It surely was. India, through CRL (Computational Research Labs), a Tata Sons
wholly owned subsidiary, had claimed its space in the world top 10 supercomputer
league. The fourth in the global ranking and fastest in Asia. The 120 teraflop
(sustained rating) supercomputer with a peak hit of 172 teraflop was actually a
reality in October 2007, with the added pride of being the largest privately
funded supercomputer in the world.
Eka Incubates
Tatas HPC (high performance computing) initiative dates back to June 2006 with
the aim of becoming the one-stop-shop and achieving the iconic journey from
atoms to applications. It armed CRL, its subsidiary, with the mandate of the Eka
(Sanskrit for the number One) Dream. This seventy-five-member team, which was
divided into hardware, system software and applications, had beyond the obvious
challenge of achieving the supercomputing power as set, also the nigh-impossible
goalpost of doing all that in flat six months. It had Dr Sunil Sherlekar, head,
R&D, CRL, and also one of the founders who, with Dr Narendra Karmarkar,
initially developed this concept, made the business plan and presented it to the
Tata Sons Board to get the funding. Since then Dr Karmakar left and Dr Sherlekar
stayed as the remaining founder.

Incidentally, Eka also claims the distinction of being the only supercomputer
funded by a corporate. CRL had the task of fully integrating and designing Eka
with an in-house developed technology.
The race flagged off. In June 2007, Hinjewadi (a 4,000 sq ft floor area set
in record time) became the data center to house Eka. August saw the initial
machines with 16 teraflop peaks and the first prototype going operational.
September saw the building blocks being ordered, set in place in due time and
October saw the 172 teraflop peak system operation. In six weeks record time,
the actual 120 teraflop (or trillions of calculations per second performance)
happened, and Eka was born.
Eka is built with 1,794 blade servers using common off-the-shelf hardware
using quad-core Intel clovertown processors. It has 400 ton cooling capacity and
2.5 MW power requirement. Its benchmark is 117.9 teraflop, and achieved final
performance of 120 teraflop on a sustained basis with 172 teraflop as the peak
score. There are 28 terabytes of memory with a storage counterpart of 80
terabytes.
| A common enthusiast can make a
supercomputer at Rs 2-3 lakh

Dr Rajendra K Lagu, head, Applications,
Group, CRL
How fast is commoditization approaching in
the supercomputer bailiwick?

**DATASET**

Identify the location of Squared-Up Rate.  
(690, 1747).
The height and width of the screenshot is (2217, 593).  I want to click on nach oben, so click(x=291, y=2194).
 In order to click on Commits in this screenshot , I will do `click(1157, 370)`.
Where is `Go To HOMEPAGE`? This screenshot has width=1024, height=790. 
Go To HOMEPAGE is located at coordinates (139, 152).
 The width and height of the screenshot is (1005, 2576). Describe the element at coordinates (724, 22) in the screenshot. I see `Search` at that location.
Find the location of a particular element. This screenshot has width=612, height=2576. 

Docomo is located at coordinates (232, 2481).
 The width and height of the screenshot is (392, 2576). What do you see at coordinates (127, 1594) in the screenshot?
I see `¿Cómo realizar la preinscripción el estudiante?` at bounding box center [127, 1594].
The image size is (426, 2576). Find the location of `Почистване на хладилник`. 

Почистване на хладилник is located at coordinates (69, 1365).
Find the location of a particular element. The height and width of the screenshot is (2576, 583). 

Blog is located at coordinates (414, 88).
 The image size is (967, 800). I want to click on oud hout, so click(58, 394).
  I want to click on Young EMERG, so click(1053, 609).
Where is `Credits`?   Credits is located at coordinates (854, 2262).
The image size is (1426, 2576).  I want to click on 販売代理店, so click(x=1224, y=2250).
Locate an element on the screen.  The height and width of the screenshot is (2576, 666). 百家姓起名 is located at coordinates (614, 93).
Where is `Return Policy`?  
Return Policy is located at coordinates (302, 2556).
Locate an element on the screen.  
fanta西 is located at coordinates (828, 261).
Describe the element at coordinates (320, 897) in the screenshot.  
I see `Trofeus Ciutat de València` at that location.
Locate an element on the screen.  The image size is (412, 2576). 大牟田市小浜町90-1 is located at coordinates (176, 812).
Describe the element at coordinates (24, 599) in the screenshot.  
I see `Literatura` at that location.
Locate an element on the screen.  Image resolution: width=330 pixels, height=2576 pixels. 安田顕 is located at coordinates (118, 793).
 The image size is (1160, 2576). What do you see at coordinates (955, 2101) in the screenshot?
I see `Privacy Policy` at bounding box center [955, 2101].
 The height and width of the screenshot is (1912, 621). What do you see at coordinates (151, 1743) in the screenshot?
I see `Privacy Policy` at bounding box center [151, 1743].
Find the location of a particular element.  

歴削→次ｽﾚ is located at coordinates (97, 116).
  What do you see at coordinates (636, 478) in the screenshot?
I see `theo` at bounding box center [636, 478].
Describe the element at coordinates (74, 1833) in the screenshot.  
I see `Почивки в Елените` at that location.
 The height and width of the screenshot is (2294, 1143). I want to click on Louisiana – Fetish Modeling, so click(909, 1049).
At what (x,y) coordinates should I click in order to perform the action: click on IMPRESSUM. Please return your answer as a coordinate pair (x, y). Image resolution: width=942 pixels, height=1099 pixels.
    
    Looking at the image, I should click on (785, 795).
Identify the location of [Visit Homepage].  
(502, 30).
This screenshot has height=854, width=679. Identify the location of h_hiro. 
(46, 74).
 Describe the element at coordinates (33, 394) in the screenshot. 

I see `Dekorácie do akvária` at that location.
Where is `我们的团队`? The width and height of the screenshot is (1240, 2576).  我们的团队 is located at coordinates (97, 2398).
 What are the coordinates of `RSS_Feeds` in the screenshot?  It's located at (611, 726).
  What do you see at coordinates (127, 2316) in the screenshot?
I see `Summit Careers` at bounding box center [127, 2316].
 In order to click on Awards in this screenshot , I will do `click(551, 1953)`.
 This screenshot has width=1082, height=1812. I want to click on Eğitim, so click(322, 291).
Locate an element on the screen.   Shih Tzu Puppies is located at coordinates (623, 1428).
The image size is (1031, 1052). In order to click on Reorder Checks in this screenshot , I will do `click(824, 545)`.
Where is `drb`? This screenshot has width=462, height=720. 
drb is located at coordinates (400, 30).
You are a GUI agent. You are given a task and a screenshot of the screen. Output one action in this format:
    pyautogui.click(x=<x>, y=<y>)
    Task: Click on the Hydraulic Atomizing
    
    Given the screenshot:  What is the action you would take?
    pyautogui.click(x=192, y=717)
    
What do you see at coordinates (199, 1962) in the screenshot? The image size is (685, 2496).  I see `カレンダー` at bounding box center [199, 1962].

**EXERCISE REQUIREMENTS**
a: List the groups into which the seventy-five-member team was divided, according to the text about the Eka supercomputer.
b: From the text about the Eka supercomputer, extract the passage from "The race flagged" up to and including "Eka was born.".

**RESULTS IN ORDER**
a:
- Hardware
- System software
- Applications

b:
The race flagged off. In June 2007, Hinjewadi (a 4,000 sq ft floor area set
in record time) became the data center to house Eka. August saw the initial
machines with 16 teraflop peaks and the first prototype going operational.
September saw the building blocks being ordered, set in place in due time and
October saw the 172 teraflop peak system operation. In six weeks record time,
the actual 120 teraflop (or trillions of calculations per second performance)
happened, and Eka was born.